### The request
Rewrite the items from the line containing "Click the Next.js circular logo icon" through the end of the items, replacing "Screen dimensions" with "Display size" and keeping everything else the same.
===== Given records =====
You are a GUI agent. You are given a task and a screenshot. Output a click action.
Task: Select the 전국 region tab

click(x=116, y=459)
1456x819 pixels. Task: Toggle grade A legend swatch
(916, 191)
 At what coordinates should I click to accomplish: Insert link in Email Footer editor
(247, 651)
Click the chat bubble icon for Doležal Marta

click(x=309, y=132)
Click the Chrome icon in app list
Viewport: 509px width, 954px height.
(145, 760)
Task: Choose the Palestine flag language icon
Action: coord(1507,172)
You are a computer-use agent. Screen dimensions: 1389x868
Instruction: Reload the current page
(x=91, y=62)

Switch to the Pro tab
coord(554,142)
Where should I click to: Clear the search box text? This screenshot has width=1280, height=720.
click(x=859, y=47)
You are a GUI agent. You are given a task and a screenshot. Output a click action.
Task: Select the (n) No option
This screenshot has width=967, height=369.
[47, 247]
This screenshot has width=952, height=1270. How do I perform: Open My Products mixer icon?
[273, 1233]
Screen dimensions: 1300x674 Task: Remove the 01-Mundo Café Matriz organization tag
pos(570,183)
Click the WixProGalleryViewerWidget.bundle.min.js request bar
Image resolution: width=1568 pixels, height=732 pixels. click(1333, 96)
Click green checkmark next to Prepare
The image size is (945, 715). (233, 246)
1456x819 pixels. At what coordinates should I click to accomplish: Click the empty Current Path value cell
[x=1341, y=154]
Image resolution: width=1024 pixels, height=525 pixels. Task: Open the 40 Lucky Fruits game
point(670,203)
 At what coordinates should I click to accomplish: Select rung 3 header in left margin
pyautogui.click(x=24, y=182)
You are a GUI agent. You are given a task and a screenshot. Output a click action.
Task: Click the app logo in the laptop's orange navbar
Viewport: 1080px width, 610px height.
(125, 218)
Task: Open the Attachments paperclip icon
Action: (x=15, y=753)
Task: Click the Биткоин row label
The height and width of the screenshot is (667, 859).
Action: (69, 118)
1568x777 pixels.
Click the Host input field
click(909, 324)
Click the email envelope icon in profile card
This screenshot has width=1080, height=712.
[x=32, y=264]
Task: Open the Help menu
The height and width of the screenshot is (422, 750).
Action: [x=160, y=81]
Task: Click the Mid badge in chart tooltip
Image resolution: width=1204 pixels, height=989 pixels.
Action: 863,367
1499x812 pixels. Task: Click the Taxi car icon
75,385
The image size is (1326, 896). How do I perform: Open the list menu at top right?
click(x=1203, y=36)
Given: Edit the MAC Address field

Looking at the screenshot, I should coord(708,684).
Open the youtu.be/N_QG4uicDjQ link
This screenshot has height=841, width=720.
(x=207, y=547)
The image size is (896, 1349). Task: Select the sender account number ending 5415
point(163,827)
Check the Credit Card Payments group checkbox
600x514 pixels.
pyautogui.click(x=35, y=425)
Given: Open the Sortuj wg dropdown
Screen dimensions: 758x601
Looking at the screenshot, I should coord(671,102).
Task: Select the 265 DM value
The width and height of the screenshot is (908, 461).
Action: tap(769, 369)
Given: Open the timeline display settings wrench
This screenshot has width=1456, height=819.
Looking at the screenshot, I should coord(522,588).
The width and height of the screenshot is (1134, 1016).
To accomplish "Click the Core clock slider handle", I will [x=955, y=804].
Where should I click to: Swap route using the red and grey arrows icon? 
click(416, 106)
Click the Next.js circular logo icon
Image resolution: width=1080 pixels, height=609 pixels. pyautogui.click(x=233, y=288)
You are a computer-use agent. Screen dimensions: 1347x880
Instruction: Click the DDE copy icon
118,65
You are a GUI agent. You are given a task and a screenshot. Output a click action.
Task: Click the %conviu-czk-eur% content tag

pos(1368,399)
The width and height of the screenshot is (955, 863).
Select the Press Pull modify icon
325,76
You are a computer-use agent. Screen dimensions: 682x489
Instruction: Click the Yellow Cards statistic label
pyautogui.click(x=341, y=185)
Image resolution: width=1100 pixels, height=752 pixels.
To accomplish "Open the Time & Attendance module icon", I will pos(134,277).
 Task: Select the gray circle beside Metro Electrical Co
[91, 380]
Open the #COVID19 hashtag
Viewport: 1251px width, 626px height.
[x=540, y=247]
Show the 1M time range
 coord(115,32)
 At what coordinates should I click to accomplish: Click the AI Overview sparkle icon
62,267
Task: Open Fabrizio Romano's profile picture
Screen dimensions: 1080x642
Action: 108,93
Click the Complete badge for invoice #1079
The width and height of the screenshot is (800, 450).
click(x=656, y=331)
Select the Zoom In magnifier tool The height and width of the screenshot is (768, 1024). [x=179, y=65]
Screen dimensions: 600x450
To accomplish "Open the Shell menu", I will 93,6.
=====
### Task output
Click the Next.js circular logo icon
Image resolution: width=1080 pixels, height=609 pixels. pyautogui.click(x=233, y=288)
You are a computer-use agent. Display size: 1347x880
Instruction: Click the DDE copy icon
118,65
You are a GUI agent. You are given a task and a screenshot. Output a click action.
Task: Click the %conviu-czk-eur% content tag

pos(1368,399)
The width and height of the screenshot is (955, 863).
Select the Press Pull modify icon
325,76
You are a computer-use agent. Display size: 682x489
Instruction: Click the Yellow Cards statistic label
pyautogui.click(x=341, y=185)
Image resolution: width=1100 pixels, height=752 pixels.
To accomplish "Open the Time & Attendance module icon", I will pos(134,277).
 Task: Select the gray circle beside Metro Electrical Co
[91, 380]
Open the #COVID19 hashtag
Viewport: 1251px width, 626px height.
[x=540, y=247]
Show the 1M time range
 coord(115,32)
 At what coordinates should I click to accomplish: Click the AI Overview sparkle icon
62,267
Task: Open Fabrizio Romano's profile picture
Display size: 1080x642
Action: 108,93
Click the Complete badge for invoice #1079
The width and height of the screenshot is (800, 450).
click(x=656, y=331)
Select the Zoom In magnifier tool The height and width of the screenshot is (768, 1024). [x=179, y=65]
Display size: 600x450
To accomplish "Open the Shell menu", I will 93,6.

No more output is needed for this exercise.